図5は、ROI設定処理にてROI300を探索する様子を示す図である。
【0047】
まず、ROI描画部22は、エッジ強調疑似透視X線画像を画面に表示し、画面上でユーザーにROI領域に含まれる位置をクリック操作により選択させ、選択された位置を示す情報を取得する(Step200)。次に、ROI描画部22は、
図5に示すように、ユーザーが選択した位置を基準位置60とし、その位置の画素値を基準画素値とする(Step201)。

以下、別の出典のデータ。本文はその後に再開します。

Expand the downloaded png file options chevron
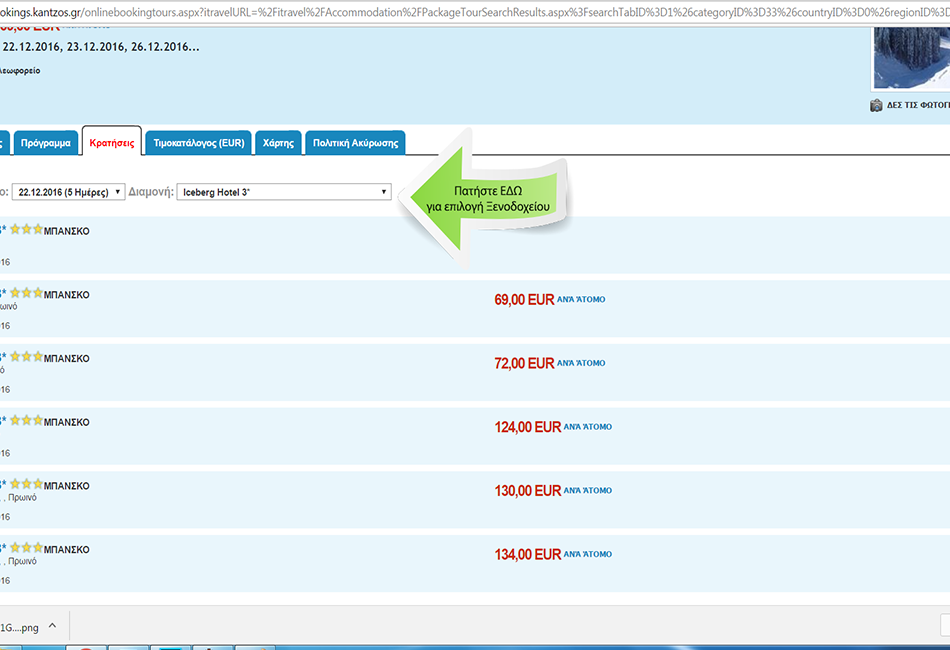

図5において基準位置60の画素は太線で囲まれている。
【0048】
次に、ROI描画部22は、
図5に示すように、基準位置60の画素の周囲8方向の画素の画素値を探索画素61とする(Step202)。
図5において探索画素61は右下がりの斜線のハッチングで表されている。
【0049】
次に、ROI描画部22は、設定した複数の探索画素から1つの画素を選択し、その画素の画素値を取得する(Step203)。更に、ROI描画部22は、選択している探索画素の画素値が基準画素値から所定の画素値範囲内にあるか否かを判定する(Step204)。ここでの画素値範囲は、事前にユーザーにより設定された値であり、基準画素値の上下にどの範囲の画素値までの画素をROIに含めるかを設定した設定値である。
【0050】
Step204の判定でYesとなった場合、ROI描画部22は、現在選択している探索画素をROIの領域に含めることを決定し、その画素の位置を新たな基準位置として設定する(Step205)。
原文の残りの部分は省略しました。